Configuration errors exposed data and enabled full control over the website's HTML

A jobs portal used by Microsoft applicants had a misconfigured MongoDB installation that exposed some information and enabled read/write access to the website. The database was quickly secured, but the incident highlights the importance of monitoring and verification when it comes to third-party development projects.

The misconfigured MongoDB installation was discovered by Chris Vickery.

Vickery has worked with Salted Hash on a number of stories [1], and he recently started working with Kromtech as a security expert not long after he discovered 13 million MacKeeper accounts in a misconfigured database late last year.

The database itself is maintained by Punchkick Interactive, a mobile development company contracted by Microsoft to run m.careersatmicrosoft.com.

There were a number of companies in the exposed database, but Microsoft was the largest of the group.

"All indications are that the database, a MongoDB instance, was not write-protected," Vickery wrote in a post on the MacKeeper blog.

vickery msft1

Because an attacker could write to the database, including the HTML for the job listings, any person with malicious intent could have leveraged this exposure for a watering hole attack.

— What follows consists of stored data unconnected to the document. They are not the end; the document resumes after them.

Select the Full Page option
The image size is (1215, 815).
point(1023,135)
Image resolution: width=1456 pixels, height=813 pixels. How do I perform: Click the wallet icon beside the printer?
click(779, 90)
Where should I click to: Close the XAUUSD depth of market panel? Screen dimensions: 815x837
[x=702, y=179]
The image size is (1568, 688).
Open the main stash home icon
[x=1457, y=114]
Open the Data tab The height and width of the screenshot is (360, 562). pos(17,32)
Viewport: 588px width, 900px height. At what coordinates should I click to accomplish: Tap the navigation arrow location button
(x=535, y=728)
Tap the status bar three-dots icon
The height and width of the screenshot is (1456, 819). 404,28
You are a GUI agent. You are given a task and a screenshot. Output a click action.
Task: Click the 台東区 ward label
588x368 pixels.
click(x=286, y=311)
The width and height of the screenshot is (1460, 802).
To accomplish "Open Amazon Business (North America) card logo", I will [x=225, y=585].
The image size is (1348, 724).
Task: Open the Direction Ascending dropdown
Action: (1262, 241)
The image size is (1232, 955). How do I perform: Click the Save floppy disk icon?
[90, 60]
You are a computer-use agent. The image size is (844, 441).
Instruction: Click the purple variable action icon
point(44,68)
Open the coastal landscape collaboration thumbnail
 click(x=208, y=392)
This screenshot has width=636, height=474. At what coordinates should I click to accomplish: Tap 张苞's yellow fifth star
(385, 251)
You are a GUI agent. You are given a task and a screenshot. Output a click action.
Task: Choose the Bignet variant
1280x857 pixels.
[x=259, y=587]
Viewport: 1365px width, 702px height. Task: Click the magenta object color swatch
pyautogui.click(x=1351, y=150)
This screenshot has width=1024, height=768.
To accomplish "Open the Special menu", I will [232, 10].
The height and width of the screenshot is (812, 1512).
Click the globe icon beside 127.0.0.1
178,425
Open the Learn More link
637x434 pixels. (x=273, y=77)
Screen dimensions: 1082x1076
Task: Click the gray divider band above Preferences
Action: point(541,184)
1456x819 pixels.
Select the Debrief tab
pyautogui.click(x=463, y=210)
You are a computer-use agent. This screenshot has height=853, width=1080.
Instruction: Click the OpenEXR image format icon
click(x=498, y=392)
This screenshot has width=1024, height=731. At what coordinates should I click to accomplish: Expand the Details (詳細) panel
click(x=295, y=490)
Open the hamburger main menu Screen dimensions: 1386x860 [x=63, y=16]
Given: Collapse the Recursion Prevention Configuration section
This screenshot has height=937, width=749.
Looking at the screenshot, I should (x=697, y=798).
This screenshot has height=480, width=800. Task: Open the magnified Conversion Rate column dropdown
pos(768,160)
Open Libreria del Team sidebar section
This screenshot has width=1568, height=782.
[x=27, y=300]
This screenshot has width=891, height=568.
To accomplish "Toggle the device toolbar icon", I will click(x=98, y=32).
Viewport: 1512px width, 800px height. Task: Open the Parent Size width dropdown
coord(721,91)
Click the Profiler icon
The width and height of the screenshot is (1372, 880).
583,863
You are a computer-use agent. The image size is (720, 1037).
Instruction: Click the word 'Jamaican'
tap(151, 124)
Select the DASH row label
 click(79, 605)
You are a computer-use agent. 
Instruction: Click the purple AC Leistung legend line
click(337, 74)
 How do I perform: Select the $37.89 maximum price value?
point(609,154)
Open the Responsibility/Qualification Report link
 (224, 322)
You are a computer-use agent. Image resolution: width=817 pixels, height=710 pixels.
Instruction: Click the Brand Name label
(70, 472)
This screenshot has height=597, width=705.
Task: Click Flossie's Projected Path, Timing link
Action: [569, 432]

"The ability to craft arbitrary HTML into an official Microsoft careers webpage is, to say the least, a powerful find for a would-be malicious hacker. In that scenario, any number of browser exploits could be launched against unsuspecting job-seekers. It would also be a fantastic phishing opportunity, as people seeking jobs at Microsoft probably tend to have higher value credentials," Vickery added.

vickery msft2

Vickery reported the exposed database to Punchkick Interactive on February 5. In his disclosure, he outlined the HTML issue as well as data exposure, by referencing a record including the name, email address, password hash, and issued tokens for Microsoft’s Global Employment Brand Marketing Manager, Karrie Shepro.

It took about an hour to fix the problem.

In his write-up, Vickery noted that the database had been exposed for a few weeks, but an exact timeline is unknown.

When asked for a statement on the issues created by Punchkick Interactive's configuration of their jobs portal, as well as confirmation that prior to Vickery's discovery the database or portal wasn't used for an attack, a Microsoft spokesperson said:

"We were made aware of this issue, and it was addressed." 

Silence from Redmond aside, the good news is that Punchkick Interactive reacted swiftly and fixed the issue once alerted to the problem.

Mistakes happen, and that's why it's important to monitor outsourced development projects and third-party vendors. More often than not, it's the little things that cause the biggest problems in security.

[This story was updated on 15 FEB 2016 to include comments from Microsoft.]

[1] Such stories include database leaks that exposed class records at SNHU, 3.3 million Hello Kitty fans, 191 million voter records, and an additional 18 million voter records with targeted data. 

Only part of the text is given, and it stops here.